Task details: Set the data down once more, in full and exactly.
BEGIN Record set
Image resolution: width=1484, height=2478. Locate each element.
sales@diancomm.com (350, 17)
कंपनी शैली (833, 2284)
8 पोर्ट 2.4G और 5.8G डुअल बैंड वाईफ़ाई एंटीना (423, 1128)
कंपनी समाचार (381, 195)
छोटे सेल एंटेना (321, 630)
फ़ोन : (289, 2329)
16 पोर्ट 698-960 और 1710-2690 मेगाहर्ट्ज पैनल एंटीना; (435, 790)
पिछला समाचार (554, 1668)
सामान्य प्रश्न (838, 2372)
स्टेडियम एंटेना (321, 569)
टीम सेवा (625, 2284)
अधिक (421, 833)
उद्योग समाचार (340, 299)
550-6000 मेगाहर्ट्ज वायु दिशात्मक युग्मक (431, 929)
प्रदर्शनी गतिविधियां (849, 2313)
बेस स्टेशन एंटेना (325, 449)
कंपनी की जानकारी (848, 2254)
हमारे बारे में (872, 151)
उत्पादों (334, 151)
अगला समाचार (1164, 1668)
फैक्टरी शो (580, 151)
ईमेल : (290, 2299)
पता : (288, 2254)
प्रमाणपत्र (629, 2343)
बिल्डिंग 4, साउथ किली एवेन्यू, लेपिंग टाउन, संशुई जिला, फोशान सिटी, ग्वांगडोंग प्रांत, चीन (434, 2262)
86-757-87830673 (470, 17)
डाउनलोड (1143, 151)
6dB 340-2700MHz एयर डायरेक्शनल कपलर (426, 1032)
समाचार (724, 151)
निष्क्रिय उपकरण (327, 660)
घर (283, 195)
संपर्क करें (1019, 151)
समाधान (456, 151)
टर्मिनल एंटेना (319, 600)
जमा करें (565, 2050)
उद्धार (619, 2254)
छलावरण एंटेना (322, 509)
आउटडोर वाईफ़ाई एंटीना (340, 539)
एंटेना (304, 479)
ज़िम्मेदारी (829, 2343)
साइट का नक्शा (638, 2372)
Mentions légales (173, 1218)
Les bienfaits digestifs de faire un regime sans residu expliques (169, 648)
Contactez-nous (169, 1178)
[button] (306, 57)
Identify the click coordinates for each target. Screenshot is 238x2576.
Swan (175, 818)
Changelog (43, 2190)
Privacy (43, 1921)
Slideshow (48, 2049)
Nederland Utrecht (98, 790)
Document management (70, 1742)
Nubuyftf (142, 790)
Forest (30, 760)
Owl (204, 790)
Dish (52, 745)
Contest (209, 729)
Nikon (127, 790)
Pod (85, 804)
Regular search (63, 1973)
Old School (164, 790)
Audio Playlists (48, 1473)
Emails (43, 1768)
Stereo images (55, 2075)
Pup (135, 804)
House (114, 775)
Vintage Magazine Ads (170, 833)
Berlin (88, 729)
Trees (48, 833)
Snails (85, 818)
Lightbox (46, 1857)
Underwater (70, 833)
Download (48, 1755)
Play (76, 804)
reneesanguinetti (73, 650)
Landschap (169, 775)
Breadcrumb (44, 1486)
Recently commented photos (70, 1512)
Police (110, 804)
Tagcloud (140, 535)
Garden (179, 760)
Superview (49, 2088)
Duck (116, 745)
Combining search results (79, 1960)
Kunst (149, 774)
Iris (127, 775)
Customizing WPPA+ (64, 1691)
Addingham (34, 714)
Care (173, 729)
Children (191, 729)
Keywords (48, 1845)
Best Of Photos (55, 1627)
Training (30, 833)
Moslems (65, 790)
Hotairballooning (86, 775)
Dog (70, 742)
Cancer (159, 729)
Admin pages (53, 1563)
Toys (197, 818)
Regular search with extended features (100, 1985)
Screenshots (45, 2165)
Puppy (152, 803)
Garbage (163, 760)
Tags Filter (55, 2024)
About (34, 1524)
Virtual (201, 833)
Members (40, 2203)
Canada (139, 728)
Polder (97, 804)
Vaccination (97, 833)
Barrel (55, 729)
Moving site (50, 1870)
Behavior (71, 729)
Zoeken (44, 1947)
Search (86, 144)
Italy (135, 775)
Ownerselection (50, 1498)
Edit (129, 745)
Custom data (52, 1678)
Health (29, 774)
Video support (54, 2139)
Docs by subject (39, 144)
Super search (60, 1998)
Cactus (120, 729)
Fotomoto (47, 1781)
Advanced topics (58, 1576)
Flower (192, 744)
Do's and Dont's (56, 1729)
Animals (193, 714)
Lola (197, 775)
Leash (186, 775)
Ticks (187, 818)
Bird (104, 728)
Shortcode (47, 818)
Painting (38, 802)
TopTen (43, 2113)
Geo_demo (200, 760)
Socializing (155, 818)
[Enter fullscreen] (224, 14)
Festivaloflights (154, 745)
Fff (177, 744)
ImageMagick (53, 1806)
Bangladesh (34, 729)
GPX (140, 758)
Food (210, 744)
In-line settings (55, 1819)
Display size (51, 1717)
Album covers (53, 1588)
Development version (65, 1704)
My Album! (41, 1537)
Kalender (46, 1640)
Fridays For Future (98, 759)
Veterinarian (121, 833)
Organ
END Record set
Answer section:
Image resolution: width=1484, height=2478. Locate each element.
sales@diancomm.com (350, 17)
कंपनी शैली (833, 2284)
8 पोर्ट 2.4G और 5.8G डुअल बैंड वाईफ़ाई एंटीना (423, 1128)
कंपनी समाचार (381, 195)
छोटे सेल एंटेना (321, 630)
फ़ोन : (289, 2329)
16 पोर्ट 698-960 और 1710-2690 मेगाहर्ट्ज पैनल एंटीना; (435, 790)
पिछला समाचार (554, 1668)
सामान्य प्रश्न (838, 2372)
स्टेडियम एंटेना (321, 569)
टीम सेवा (625, 2284)
अधिक (421, 833)
उद्योग समाचार (340, 299)
550-6000 मेगाहर्ट्ज वायु दिशात्मक युग्मक (431, 929)
प्रदर्शनी गतिविधियां (849, 2313)
बेस स्टेशन एंटेना (325, 449)
कंपनी की जानकारी (848, 2254)
हमारे बारे में (872, 151)
उत्पादों (334, 151)
अगला समाचार (1164, 1668)
फैक्टरी शो (580, 151)
ईमेल : (290, 2299)
पता : (288, 2254)
प्रमाणपत्र (629, 2343)
बिल्डिंग 4, साउथ किली एवेन्यू, लेपिंग टाउन, संशुई जिला, फोशान सिटी, ग्वांगडोंग प्रांत, चीन (434, 2262)
86-757-87830673 (470, 17)
डाउनलोड (1143, 151)
6dB 340-2700MHz एयर डायरेक्शनल कपलर (426, 1032)
समाचार (724, 151)
निष्क्रिय उपकरण (327, 660)
घर (283, 195)
संपर्क करें (1019, 151)
समाधान (456, 151)
टर्मिनल एंटेना (319, 600)
जमा करें (565, 2050)
उद्धार (619, 2254)
छलावरण एंटेना (322, 509)
आउटडोर वाईफ़ाई एंटीना (340, 539)
एंटेना (304, 479)
ज़िम्मेदारी (829, 2343)
साइट का नक्शा (638, 2372)
Mentions légales (173, 1218)
Les bienfaits digestifs de faire un regime sans residu expliques (169, 648)
Contactez-nous (169, 1178)
[button] (306, 57)
Identify the click coordinates for each target. Screenshot is 238x2576.
Swan (175, 818)
Changelog (43, 2190)
Privacy (43, 1921)
Slideshow (48, 2049)
Nederland Utrecht (98, 790)
Document management (70, 1742)
Nubuyftf (142, 790)
Forest (30, 760)
Owl (204, 790)
Dish (52, 745)
Contest (209, 729)
Nikon (127, 790)
Pod (85, 804)
Regular search (63, 1973)
Old School (164, 790)
Audio Playlists (48, 1473)
Emails (43, 1768)
Stereo images (55, 2075)
Pup (135, 804)
House (114, 775)
Vintage Magazine Ads (170, 833)
Berlin (88, 729)
Trees (48, 833)
Snails (85, 818)
Lightbox (46, 1857)
Underwater (70, 833)
Download (48, 1755)
Play (76, 804)
reneesanguinetti (73, 650)
Landschap (169, 775)
Breadcrumb (44, 1486)
Recently commented photos (70, 1512)
Police (110, 804)
Tagcloud (140, 535)
Garden (179, 760)
Superview (49, 2088)
Duck (116, 745)
Combining search results (79, 1960)
Kunst (149, 774)
Iris (127, 775)
Customizing WPPA+ (64, 1691)
Addingham (34, 714)
Care (173, 729)
Children (191, 729)
Keywords (48, 1845)
Best Of Photos (55, 1627)
Training (30, 833)
Moslems (65, 790)
Hotairballooning (86, 775)
Dog (70, 742)
Cancer (159, 729)
Admin pages (53, 1563)
Toys (197, 818)
Regular search with extended features (100, 1985)
Screenshots (45, 2165)
Puppy (152, 803)
Garbage (163, 760)
Tags Filter (55, 2024)
About (34, 1524)
Virtual (201, 833)
Members (40, 2203)
Canada (139, 728)
Polder (97, 804)
Vaccination (97, 833)
Barrel (55, 729)
Moving site (50, 1870)
Behavior (71, 729)
Zoeken (44, 1947)
Search (86, 144)
Italy (135, 775)
Ownerselection (50, 1498)
Edit (129, 745)
Custom data (52, 1678)
Health (29, 774)
Video support (54, 2139)
Docs by subject (39, 144)
Super search (60, 1998)
Cactus (120, 729)
Fotomoto (47, 1781)
Advanced topics (58, 1576)
Flower (192, 744)
Do's and Dont's (56, 1729)
Animals (193, 714)
Lola (197, 775)
Leash (186, 775)
Ticks (187, 818)
Bird (104, 728)
Shortcode (47, 818)
Painting (38, 802)
TopTen (43, 2113)
Geo_demo (200, 760)
Socializing (155, 818)
[Enter fullscreen] (224, 14)
Festivaloflights (154, 745)
Fff (177, 744)
ImageMagick (53, 1806)
Bangladesh (34, 729)
GPX (140, 758)
Food (210, 744)
In-line settings (55, 1819)
Display size (51, 1717)
Album covers (53, 1588)
Development version (65, 1704)
My Album! (41, 1537)
Kalender (46, 1640)
Fridays For Future (98, 759)
Veterinarian (121, 833)
Organ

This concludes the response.